So I finished the ninth 21st century season of Doctor Who (all rights to image remain with current holder) and I found it a very mixed bag. Among the good:

•The return of Missy (Michelle Gomez), the Master’s new identity (we also see another timelord switching genders on regenerating—I wonder if they’re setting us up for a woman to replace Capaldi?).

•I love Clara (Jenna Coleman).

•The two part Zygon episode is great. And I don’t think of the Zygons as really having greatness in them (they’re definitely a second-string adversary). And I love seeing Osgood (Ingrid Oliver) again after her supposed death at Missy’s hands.

•The Dalek/Missy/Davros story kicking off the season, “The Magician’s Apprentice,” was good.

Now the less satisfactory part:

•Part two of the opener, “The Witch’s Familiar,” didn’t work at all. We get a lot of background on the Daleks but it’s all just set up for the ending twist and I found it forced.

•”Sleep No More” is a found footage episode that doesn’t work at all. The concept of monsters formed from eye mucus would have been great if the episode worked … but it didn’t.

•The final two-parter, “Heaven Sent” and “Hell Bent,” includes a spectacular solo episode by Peter Capaldi, but the story left me flat. It didn’t help that we have the return of Gallifrey just hand-waved as nothing worth discussion. However I will say the final fate of Clara and the immortal Me (Maisie Williams) is probably the best write-out for a companion in the reboot series.

Looking at it overall, we have more pluses than minuses, which I’d forgotten after watching the disappointing ending.

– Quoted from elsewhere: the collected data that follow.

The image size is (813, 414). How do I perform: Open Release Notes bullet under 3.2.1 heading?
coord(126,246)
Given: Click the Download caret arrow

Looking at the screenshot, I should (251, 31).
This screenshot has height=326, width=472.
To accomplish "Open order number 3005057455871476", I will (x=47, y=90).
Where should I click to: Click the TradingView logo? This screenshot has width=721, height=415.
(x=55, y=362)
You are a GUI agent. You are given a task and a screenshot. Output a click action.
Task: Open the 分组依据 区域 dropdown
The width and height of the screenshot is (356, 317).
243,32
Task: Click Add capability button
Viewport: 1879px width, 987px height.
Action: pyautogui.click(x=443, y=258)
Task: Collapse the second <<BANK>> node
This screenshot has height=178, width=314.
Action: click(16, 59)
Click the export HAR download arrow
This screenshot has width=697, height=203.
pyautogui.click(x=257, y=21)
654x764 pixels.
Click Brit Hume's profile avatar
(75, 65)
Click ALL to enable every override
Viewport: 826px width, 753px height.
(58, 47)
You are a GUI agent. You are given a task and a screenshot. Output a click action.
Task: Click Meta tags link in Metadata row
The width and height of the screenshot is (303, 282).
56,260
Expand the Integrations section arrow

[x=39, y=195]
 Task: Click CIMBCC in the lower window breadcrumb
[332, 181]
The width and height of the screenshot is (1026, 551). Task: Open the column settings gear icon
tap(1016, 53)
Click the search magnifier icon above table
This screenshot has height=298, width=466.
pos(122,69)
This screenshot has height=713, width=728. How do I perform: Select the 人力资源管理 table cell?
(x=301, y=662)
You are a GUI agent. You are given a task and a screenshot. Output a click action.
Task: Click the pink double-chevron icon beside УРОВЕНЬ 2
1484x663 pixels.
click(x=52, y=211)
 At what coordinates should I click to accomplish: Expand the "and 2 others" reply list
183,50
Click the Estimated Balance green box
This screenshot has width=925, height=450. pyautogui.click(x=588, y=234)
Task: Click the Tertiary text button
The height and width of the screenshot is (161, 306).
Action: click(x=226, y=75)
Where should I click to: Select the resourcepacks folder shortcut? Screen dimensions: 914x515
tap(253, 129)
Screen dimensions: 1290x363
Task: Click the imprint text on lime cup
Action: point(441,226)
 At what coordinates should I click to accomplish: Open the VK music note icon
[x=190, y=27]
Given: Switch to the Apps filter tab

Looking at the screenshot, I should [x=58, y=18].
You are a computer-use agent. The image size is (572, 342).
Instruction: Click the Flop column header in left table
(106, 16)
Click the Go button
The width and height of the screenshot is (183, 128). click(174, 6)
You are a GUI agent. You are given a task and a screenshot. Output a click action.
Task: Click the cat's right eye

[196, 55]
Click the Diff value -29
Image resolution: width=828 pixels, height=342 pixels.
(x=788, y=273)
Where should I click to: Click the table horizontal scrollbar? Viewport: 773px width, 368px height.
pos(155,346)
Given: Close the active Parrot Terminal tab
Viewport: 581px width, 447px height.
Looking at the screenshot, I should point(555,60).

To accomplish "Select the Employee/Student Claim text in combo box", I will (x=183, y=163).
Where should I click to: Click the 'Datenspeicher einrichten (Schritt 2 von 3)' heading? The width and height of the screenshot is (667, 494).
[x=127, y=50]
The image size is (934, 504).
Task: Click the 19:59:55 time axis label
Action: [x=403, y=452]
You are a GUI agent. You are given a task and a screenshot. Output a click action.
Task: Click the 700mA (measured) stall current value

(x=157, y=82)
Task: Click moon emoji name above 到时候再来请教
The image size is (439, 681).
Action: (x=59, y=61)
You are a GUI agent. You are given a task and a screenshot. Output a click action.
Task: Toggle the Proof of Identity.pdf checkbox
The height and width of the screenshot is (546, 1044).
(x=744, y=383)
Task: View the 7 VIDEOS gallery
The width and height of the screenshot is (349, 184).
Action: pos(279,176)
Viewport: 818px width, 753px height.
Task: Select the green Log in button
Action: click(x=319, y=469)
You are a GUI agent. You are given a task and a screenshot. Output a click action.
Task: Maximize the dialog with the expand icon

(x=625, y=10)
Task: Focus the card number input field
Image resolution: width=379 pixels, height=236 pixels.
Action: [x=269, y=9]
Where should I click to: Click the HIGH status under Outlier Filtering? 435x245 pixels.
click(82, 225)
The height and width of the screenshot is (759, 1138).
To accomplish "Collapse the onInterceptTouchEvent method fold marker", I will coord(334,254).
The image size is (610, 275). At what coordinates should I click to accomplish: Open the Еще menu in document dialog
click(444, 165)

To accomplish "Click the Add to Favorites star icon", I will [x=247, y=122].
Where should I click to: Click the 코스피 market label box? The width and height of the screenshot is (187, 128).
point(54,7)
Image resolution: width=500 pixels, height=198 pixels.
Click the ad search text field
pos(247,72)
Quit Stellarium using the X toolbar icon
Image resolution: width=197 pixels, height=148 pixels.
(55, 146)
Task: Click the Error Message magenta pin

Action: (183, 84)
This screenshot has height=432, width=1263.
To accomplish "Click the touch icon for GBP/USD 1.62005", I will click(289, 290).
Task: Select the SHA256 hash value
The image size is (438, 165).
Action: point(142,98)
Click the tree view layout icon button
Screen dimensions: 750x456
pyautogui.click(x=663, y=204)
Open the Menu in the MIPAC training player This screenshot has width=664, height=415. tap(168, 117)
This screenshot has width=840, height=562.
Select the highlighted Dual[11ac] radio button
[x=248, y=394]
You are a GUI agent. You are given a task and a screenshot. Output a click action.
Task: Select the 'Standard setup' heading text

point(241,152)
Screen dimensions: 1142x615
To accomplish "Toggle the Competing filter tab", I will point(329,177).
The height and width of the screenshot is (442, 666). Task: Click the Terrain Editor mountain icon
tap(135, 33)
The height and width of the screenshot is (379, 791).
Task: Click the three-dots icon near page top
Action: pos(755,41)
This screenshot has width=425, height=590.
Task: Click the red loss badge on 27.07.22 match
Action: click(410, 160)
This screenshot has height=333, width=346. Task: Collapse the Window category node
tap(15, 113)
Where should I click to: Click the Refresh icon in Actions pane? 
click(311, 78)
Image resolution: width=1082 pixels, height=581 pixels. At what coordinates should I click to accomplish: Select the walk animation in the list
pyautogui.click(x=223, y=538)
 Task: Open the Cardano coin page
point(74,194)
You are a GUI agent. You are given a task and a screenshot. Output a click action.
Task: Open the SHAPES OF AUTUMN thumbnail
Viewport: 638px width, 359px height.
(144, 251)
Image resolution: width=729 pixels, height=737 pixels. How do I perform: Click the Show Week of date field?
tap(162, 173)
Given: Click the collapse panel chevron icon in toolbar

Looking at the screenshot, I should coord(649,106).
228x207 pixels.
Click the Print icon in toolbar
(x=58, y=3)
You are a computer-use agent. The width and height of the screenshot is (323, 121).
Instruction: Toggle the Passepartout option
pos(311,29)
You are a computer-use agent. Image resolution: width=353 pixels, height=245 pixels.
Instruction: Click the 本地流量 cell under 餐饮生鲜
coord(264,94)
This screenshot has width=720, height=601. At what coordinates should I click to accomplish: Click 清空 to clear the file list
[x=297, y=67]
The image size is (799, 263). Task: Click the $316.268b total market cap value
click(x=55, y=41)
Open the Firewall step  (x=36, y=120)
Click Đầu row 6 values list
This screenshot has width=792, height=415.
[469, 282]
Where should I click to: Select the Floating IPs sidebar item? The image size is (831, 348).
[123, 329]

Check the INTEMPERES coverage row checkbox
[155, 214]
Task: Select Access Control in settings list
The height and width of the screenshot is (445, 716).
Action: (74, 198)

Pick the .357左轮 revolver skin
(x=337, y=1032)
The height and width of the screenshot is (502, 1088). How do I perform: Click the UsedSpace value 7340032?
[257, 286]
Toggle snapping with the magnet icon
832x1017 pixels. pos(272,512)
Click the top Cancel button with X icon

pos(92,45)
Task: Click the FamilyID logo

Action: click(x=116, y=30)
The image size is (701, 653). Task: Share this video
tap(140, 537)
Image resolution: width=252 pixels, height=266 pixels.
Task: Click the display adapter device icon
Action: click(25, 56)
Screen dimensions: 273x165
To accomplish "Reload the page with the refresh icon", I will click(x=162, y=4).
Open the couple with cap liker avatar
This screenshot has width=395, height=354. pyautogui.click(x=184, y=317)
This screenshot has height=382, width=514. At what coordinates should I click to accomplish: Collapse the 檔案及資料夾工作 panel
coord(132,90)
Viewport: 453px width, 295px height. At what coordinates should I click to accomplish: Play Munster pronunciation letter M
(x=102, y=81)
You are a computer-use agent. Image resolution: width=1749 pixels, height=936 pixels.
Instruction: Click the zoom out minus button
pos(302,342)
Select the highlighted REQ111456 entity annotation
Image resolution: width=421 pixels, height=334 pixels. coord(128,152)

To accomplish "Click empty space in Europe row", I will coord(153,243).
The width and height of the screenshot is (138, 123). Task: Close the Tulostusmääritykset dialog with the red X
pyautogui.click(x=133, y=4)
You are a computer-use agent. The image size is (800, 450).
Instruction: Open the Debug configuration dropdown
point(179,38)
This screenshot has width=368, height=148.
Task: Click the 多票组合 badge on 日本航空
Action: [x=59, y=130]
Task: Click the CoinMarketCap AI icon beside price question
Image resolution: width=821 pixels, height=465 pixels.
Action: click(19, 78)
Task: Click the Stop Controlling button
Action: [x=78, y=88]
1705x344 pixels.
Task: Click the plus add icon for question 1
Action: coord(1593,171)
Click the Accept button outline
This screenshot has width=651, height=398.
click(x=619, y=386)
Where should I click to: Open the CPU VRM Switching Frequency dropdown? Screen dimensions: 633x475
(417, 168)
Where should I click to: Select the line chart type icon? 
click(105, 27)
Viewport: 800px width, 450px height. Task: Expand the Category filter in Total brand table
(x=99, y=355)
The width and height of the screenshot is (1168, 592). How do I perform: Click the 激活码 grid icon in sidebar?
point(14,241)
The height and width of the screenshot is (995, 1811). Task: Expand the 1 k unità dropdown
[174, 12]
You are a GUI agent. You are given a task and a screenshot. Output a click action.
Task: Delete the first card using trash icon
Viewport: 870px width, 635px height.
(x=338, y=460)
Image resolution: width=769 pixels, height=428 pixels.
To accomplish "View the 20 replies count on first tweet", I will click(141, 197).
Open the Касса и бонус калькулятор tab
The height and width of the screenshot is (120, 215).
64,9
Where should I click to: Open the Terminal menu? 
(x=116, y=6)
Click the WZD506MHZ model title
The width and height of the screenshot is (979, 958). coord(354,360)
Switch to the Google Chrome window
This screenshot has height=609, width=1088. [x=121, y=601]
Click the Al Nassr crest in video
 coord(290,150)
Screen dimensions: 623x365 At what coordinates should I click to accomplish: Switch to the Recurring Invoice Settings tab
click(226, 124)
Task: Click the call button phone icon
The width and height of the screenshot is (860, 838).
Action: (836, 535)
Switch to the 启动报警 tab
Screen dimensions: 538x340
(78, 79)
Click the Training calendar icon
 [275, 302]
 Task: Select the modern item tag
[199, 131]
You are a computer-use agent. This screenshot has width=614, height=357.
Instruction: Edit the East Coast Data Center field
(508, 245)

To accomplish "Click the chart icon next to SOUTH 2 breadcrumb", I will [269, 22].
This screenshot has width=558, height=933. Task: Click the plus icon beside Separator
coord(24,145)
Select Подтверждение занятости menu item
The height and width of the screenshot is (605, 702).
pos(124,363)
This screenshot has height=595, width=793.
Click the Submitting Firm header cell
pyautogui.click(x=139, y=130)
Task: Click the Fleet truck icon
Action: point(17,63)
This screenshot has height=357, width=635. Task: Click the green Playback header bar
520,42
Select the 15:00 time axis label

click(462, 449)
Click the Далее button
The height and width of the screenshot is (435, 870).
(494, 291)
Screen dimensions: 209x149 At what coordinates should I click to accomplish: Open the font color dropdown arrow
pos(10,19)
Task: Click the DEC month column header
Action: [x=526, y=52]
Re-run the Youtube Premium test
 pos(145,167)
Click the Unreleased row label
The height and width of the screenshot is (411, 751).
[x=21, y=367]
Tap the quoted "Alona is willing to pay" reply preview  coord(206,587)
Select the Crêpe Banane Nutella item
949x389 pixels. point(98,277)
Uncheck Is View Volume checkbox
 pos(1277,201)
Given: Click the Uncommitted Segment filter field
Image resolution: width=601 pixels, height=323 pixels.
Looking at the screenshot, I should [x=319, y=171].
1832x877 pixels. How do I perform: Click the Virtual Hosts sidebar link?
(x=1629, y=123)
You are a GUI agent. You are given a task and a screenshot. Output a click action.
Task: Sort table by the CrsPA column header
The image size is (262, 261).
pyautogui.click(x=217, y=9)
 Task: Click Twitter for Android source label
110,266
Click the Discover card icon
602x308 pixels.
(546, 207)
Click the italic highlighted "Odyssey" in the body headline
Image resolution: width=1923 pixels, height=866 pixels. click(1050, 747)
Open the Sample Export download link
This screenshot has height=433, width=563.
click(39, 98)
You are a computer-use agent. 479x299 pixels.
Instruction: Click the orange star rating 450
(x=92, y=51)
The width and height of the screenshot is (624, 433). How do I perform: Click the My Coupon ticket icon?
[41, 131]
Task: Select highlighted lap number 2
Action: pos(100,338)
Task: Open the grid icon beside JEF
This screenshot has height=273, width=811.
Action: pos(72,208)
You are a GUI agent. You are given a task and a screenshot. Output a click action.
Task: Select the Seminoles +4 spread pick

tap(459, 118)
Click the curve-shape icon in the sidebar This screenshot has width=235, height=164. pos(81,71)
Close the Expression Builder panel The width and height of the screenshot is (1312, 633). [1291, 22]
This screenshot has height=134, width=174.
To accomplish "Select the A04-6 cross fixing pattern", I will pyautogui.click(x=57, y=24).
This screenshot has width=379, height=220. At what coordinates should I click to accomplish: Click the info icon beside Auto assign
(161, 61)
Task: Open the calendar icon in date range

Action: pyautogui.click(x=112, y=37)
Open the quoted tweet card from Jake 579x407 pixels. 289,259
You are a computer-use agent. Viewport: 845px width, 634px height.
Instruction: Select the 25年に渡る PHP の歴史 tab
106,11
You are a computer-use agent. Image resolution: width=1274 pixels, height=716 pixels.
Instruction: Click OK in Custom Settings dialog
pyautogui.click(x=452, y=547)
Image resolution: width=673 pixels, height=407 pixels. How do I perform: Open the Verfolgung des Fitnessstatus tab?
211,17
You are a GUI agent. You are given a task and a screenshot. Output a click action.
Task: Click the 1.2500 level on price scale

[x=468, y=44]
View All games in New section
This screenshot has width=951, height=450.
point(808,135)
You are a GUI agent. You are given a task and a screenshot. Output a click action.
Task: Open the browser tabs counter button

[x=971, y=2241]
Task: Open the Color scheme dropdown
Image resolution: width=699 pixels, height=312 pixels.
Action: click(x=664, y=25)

I also got around to watching SHERLOCK: The Abominable Bride which is what the Beeb offers to tide us over until the fourth season. In this TV movie, Sherlock starts imagining himself and Watson as Victorian detectives investigating the case of a dead bride who somehow rose from the dead to kill, and kill again (this is loosely inspired by one of Watson’s untold tales, “Ricoletti of the Clubfoot and his Abominable Wife”). This was fun, though while they crack a lot of jokes about the classic series, I notice they don’t bat an eye at Sherlock wearing a deerstalker (he only wears one occasionally in the illustrations for Doyle, and never in London). A fun diversion.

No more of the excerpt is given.